QUESTIONS TO ANSWER
a: List the title of each article whose heading appears in the tax convention excerpt.
b: Please return everything in the tax convention excerpt from "(1) Subject to" down to "or money's worth.".

Directors' fees and other similar payments derived by a resident of a Contracting State in his capacity as a member of the board of directors of a company which is a resident of the other Contracting State may be taxed in that other State.

ARTICLE 17

Artistes and athletes

(1) Notwithstanding the provisions of Articles 14 and 15 of this Convention, income derived by a resident of a Contracting State as an entertainer, such as a theatre, motion picture, radio or television artiste, or a musician, or as an athlete, from his personal activities as such exercised in the other Contracting State, may be taxed in that other State.

(2) Where income in respect of personal activities exercised by an entertainer or an athlete in his capacity as such accrues not to the entertainer or athlete himself but to another person, that income may, notwithstanding the provisions of Articles 7, 14 and 15 of this Convention, be taxed in the Contracting State in which the activities of the entertainer or athlete are exercised.

ARTICLE 18

Pensions

(1) Subject to the provisions of paragraph (2) of Article 19 of this Convention, pensions and other similar remuneration paid in consideration of past employment to a resident of a Contracting State and any annuity paid to such a resident shall be taxable only in that State.

(2) The term "annuity" means a stated sum payable periodically at stated times during life or during a specified or ascertainable period of time under an obligation to make the payments in return for adequate and full consideration in money or money's worth.

ARTICLE 19

Government service

(1) (a) Remuneration, other than a pension, paid by a Contracting State or a political or an administrative subdivision or a local authority thereof to any individual in respect of services rendered to that State or subdivision or local authority thereof shall be taxable only in that State.

STORED DATA
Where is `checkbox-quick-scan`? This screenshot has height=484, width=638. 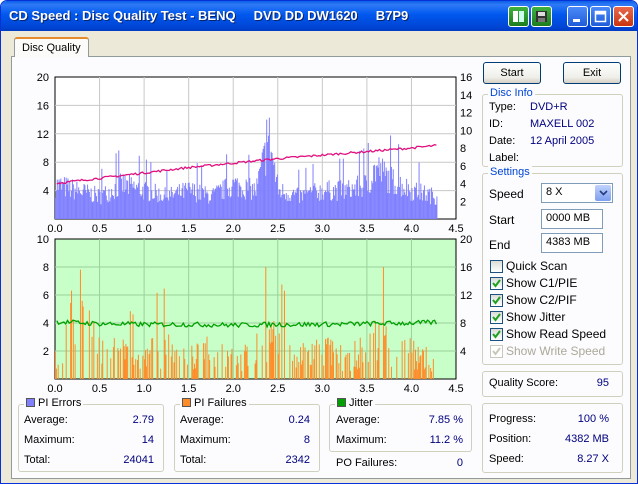
checkbox-quick-scan is located at coordinates (496, 266).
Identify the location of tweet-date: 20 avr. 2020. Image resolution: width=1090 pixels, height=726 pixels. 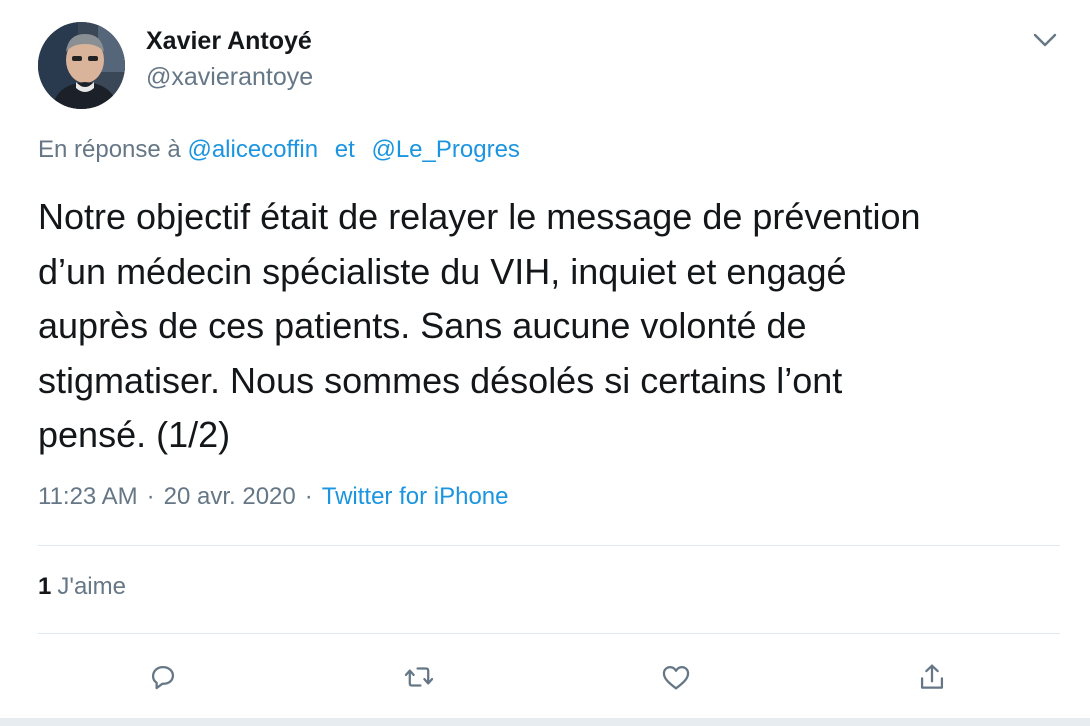
(230, 496).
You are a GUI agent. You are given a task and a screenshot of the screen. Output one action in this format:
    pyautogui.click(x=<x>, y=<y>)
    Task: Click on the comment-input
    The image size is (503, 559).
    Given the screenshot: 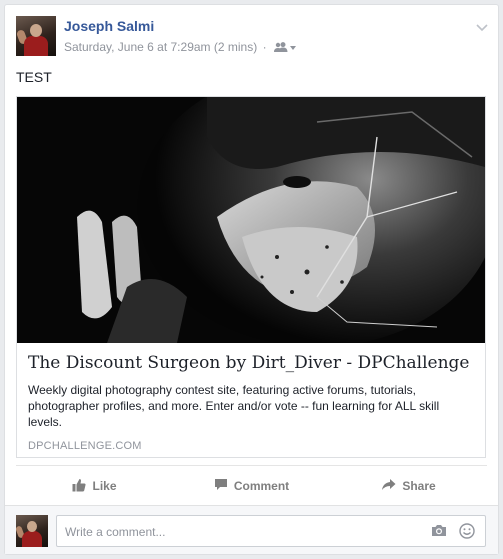 What is the action you would take?
    pyautogui.click(x=235, y=532)
    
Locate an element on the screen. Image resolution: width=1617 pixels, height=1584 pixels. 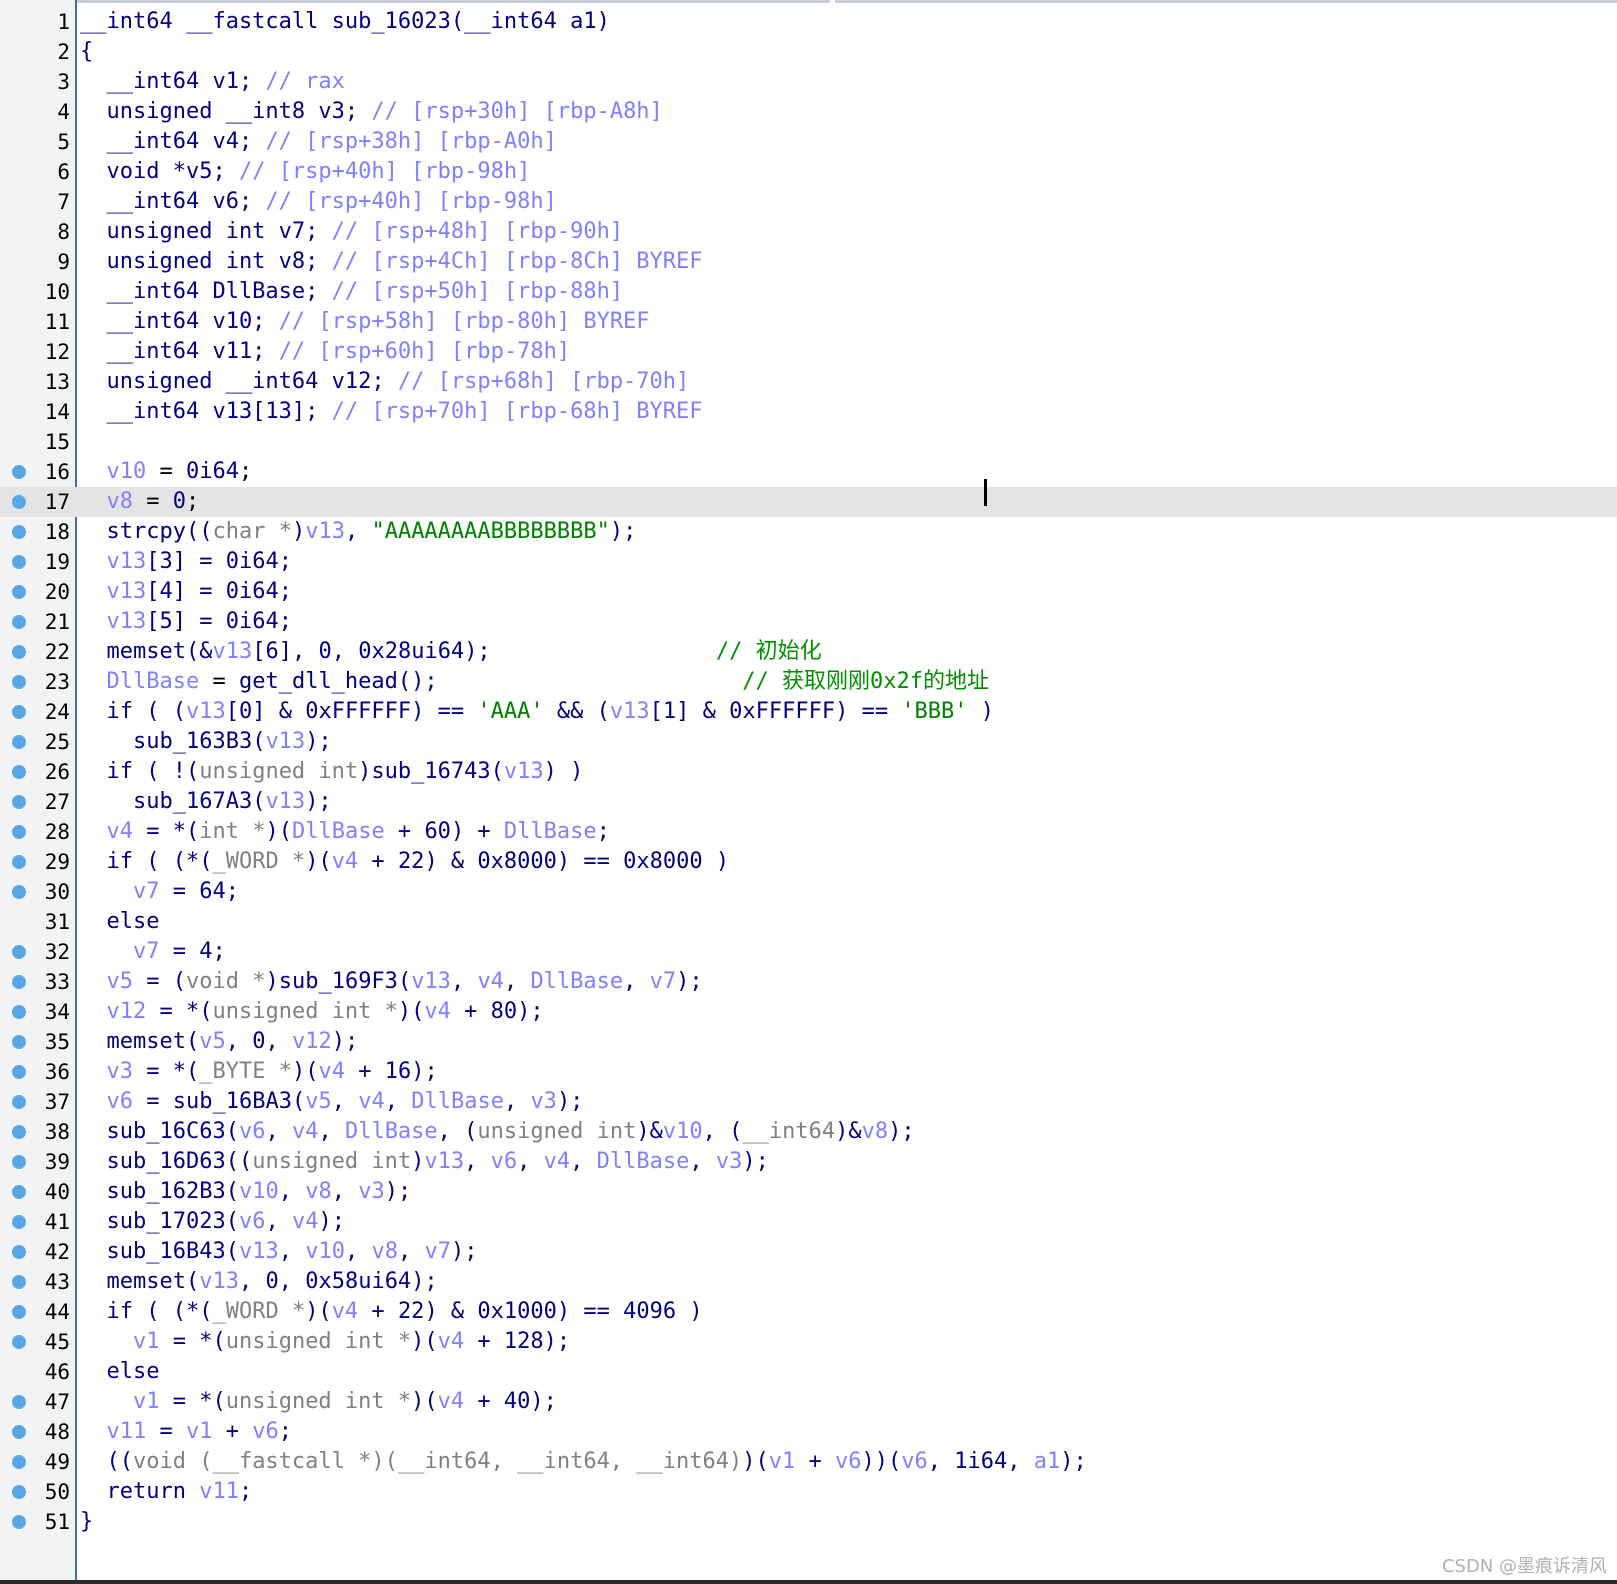
code-line: 7 __int64 v6; // [rsp+40h] [rbp-98h] is located at coordinates (808, 202).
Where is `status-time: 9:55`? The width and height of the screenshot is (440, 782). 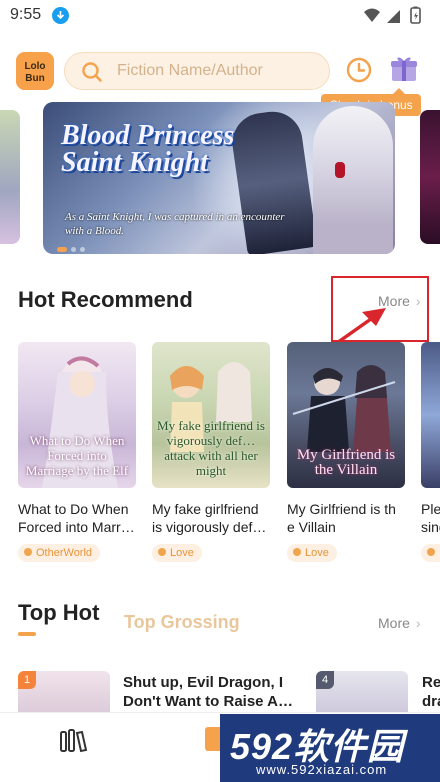 status-time: 9:55 is located at coordinates (26, 14).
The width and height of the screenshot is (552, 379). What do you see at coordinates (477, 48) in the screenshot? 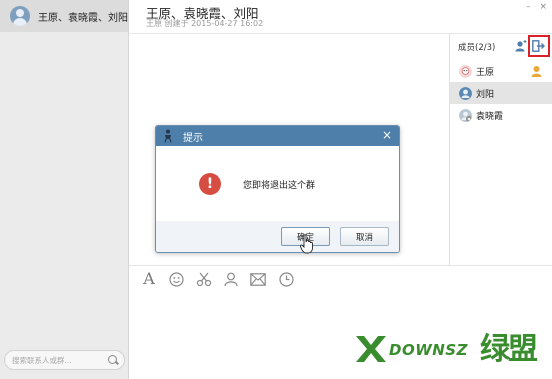
I see `member-count-header: 成员(2/3)` at bounding box center [477, 48].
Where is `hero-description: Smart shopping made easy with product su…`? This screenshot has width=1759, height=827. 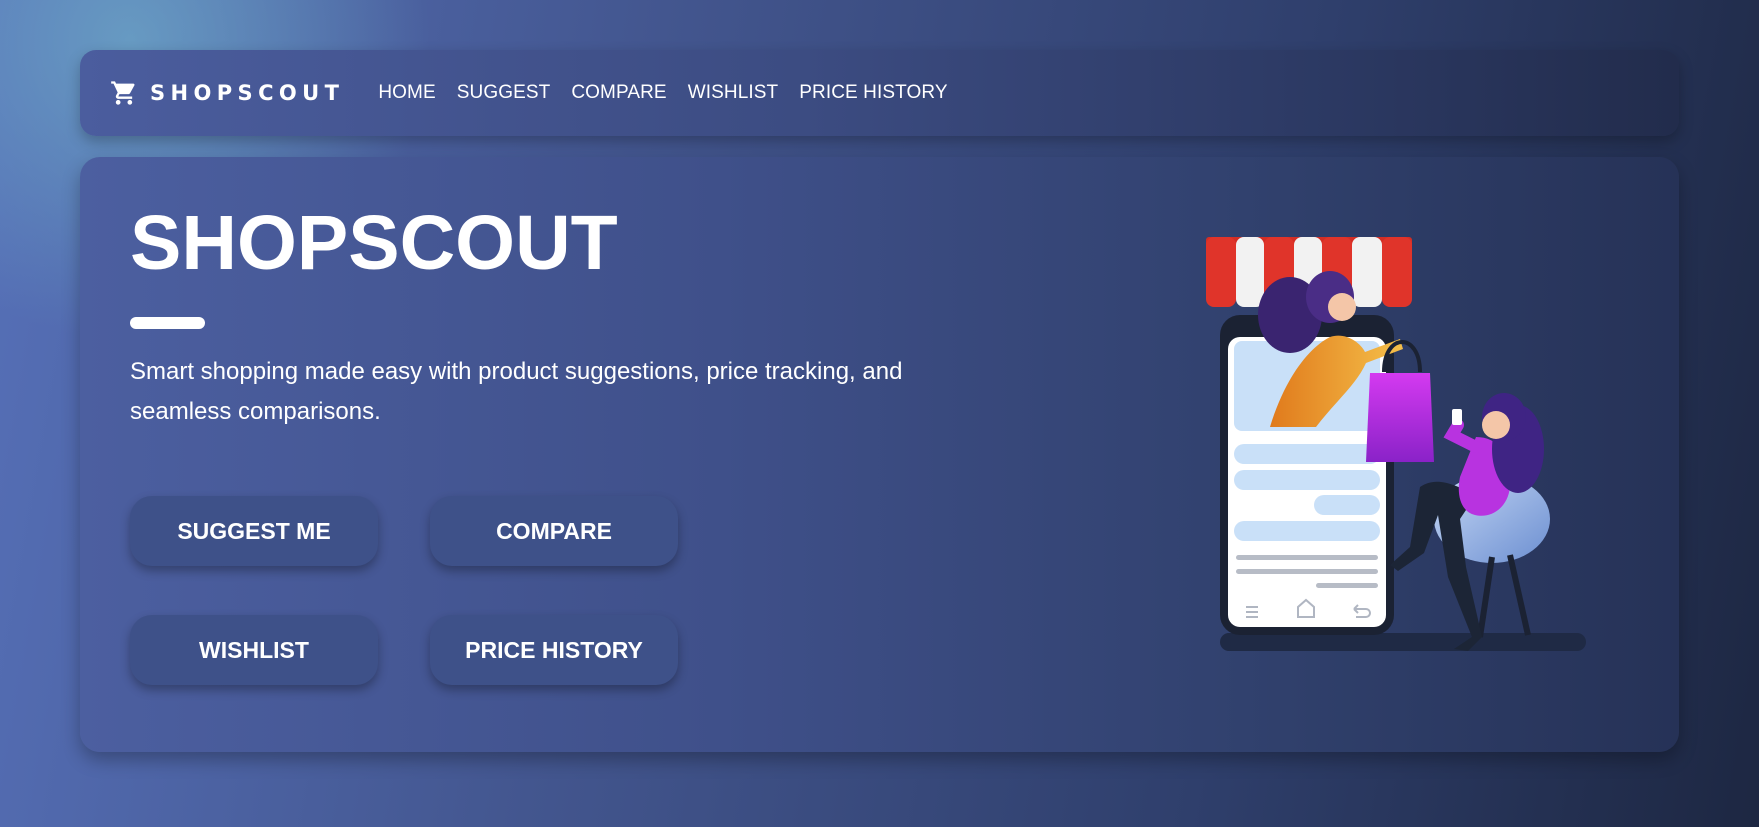 hero-description: Smart shopping made easy with product su… is located at coordinates (516, 392).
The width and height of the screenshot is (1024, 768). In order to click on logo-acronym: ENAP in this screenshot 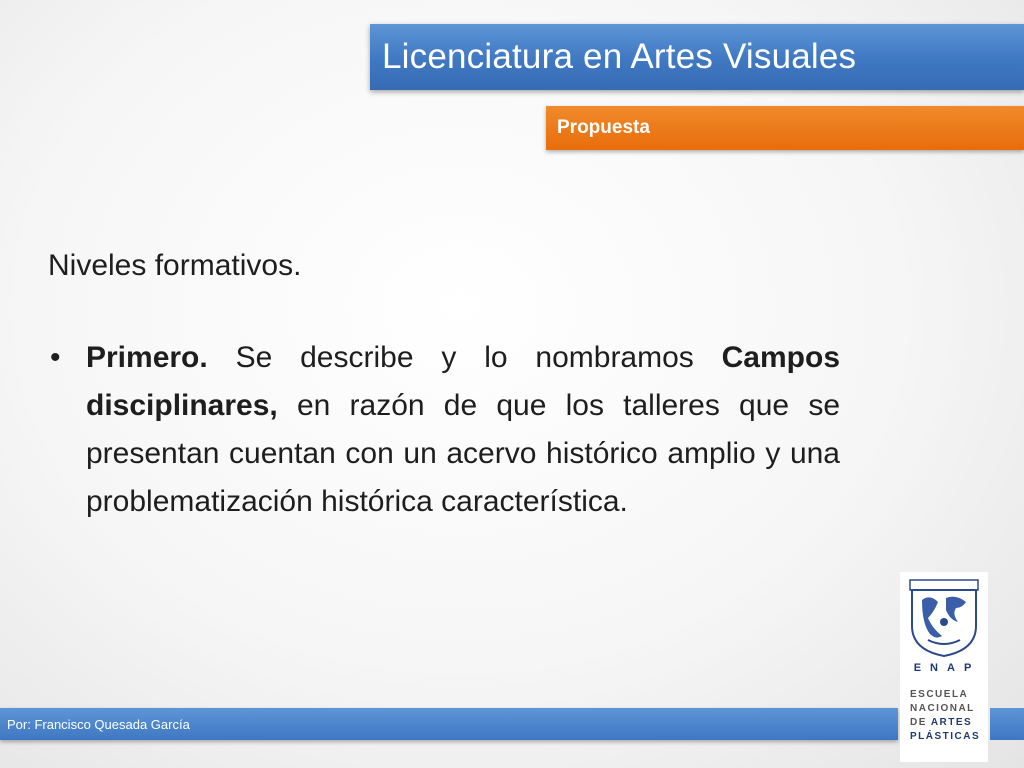, I will do `click(947, 668)`.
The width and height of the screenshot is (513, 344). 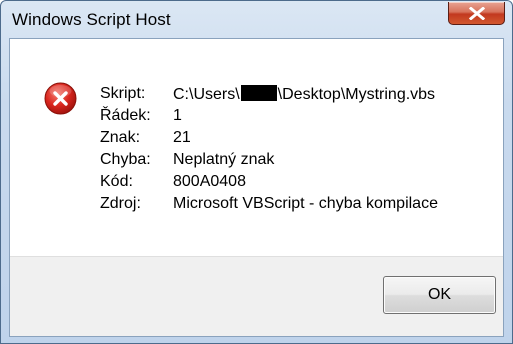 I want to click on script-path-end: \Desktop\Mystring.vbs, so click(x=356, y=94).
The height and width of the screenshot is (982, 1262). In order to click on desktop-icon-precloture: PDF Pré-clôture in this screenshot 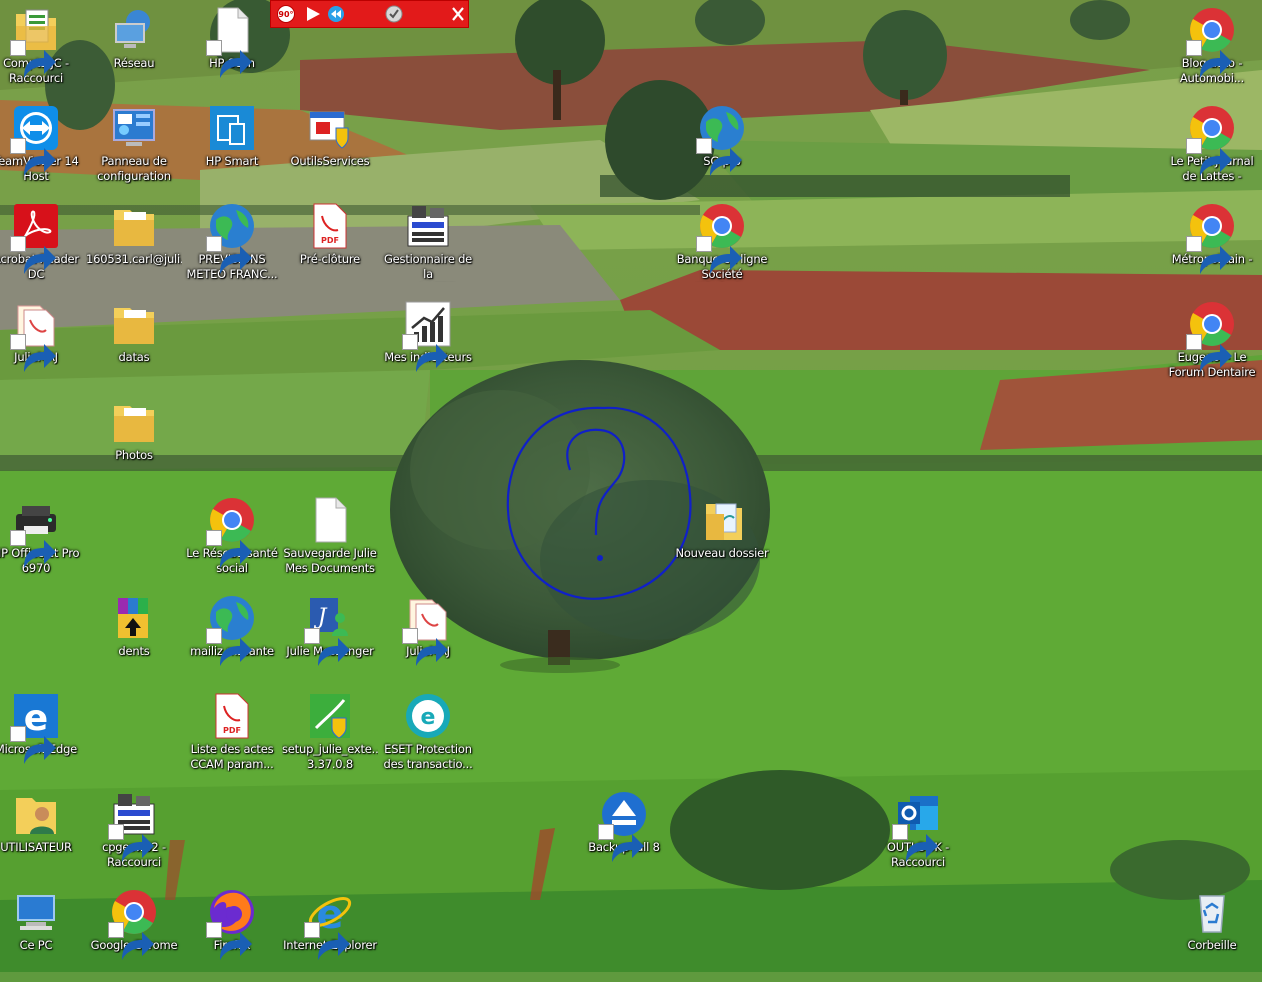, I will do `click(330, 248)`.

LIST OF SOLUTIONS
a:
Artistes and athletes
Pensions
Government service

b:
(1) Subject to the provisions of paragraph (2) of Article 19 of this Convention, pensions and other similar remuneration paid in consideration of past employment to a resident of a Contracting State and any annuity paid to such a resident shall be taxable only in that State.

(2) The term "annuity" means a stated sum payable periodically at stated times during life or during a specified or ascertainable period of time under an obligation to make the payments in return for adequate and full consideration in money or money's worth.